After a few experiments, it was clear this data representation would not suit all our needs regarding anomaly detection. So we tried another model. Instead of looking at the number of listens each hour, we took the definite integral of that value in time. That gave us the following representations:
We started to call it the cumulative number of listens after publication. The above charts look like a graphical representation of logarithmic function. Even the shape (which is different for the “storytelling” show on the left and the “news” show on the right) can be adjusted by just changing the base of the logarithm:
Hello, Logarithm
After a few experiments with logarithm function parameter fitting using SciPy’s curve_fit, we concluded the following:
- The episodes of a single show have a similar listening pattern (the same shape as the listening curve)
- Sometimes on storytelling shows, the shape is slightly different for episodes such as “trailer” or “Christmas special”
- Depending on the time the episode is released, the few first hours may see a slight shift compared to the normally expected shape
As a result of the analysis, we constructed two more curves showing lower and upper threshold.
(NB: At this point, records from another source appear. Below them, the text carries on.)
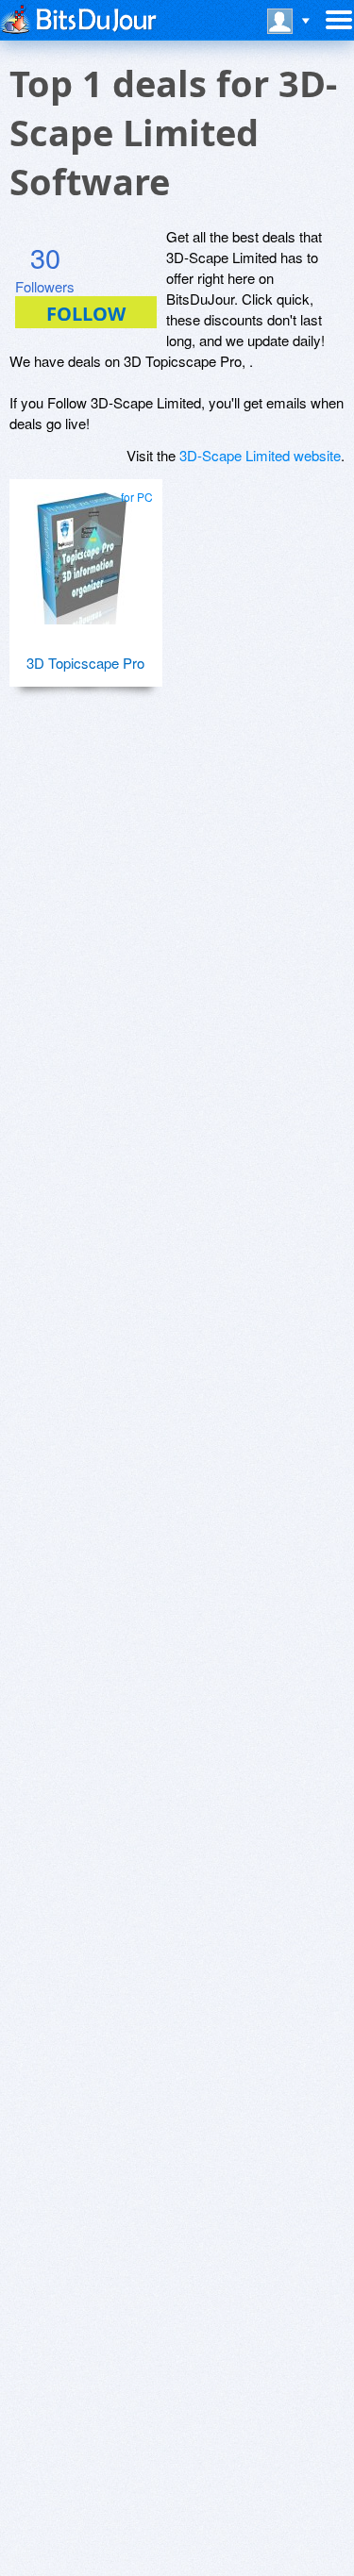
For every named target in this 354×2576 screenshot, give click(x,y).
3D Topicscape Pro (85, 663)
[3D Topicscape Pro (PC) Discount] (84, 551)
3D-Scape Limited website (260, 455)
Every day we scan listens of Acast’s top 1,000 shows, and for all the new data we check if the cumulative listens number crosses the thresholds we’ve set.
Results time
Every day this gives us several reports on listenings anomalies. We can manually distinguish several classes:
Trendy topics
Shows gaining audience
Behaviour we can’t understand (yet)
We need to engage with our colleagues and our network of podcasters to understand listener behaviour, because they can’t be explained just by looking at numbers.
Integration
The application that scans the listens to look for anomalies runs just after the data processing is finished on AWS Fargate. If there’s any anomaly we should be notified of, the process sends a notification to an open Slack channel that all Acast employees can join. This is also a place for discussion and comments.
Summary
Listeners that subscribe to a show in their app are usually notified quickly about new episode releases, and tend to have the same listening behaviour when we look at variables like time — with people listening on the way to work, on the way back home, or during evening workouts, for example. Therefore, all episodes published in every show have very similar listening patterns, allowing us to quickly find anything that goes beyond “normal”.
Anomaly detection brings a lot of value to podcasting. It’s useful not only to spot issues with content delivery (when the lower threshold is crossed) or short-time peaks when the podcast is shared through social media (upper threshold is crossed) — looking at the charts also tells us which topics are popular and which shows are gaining popularity episode after episode.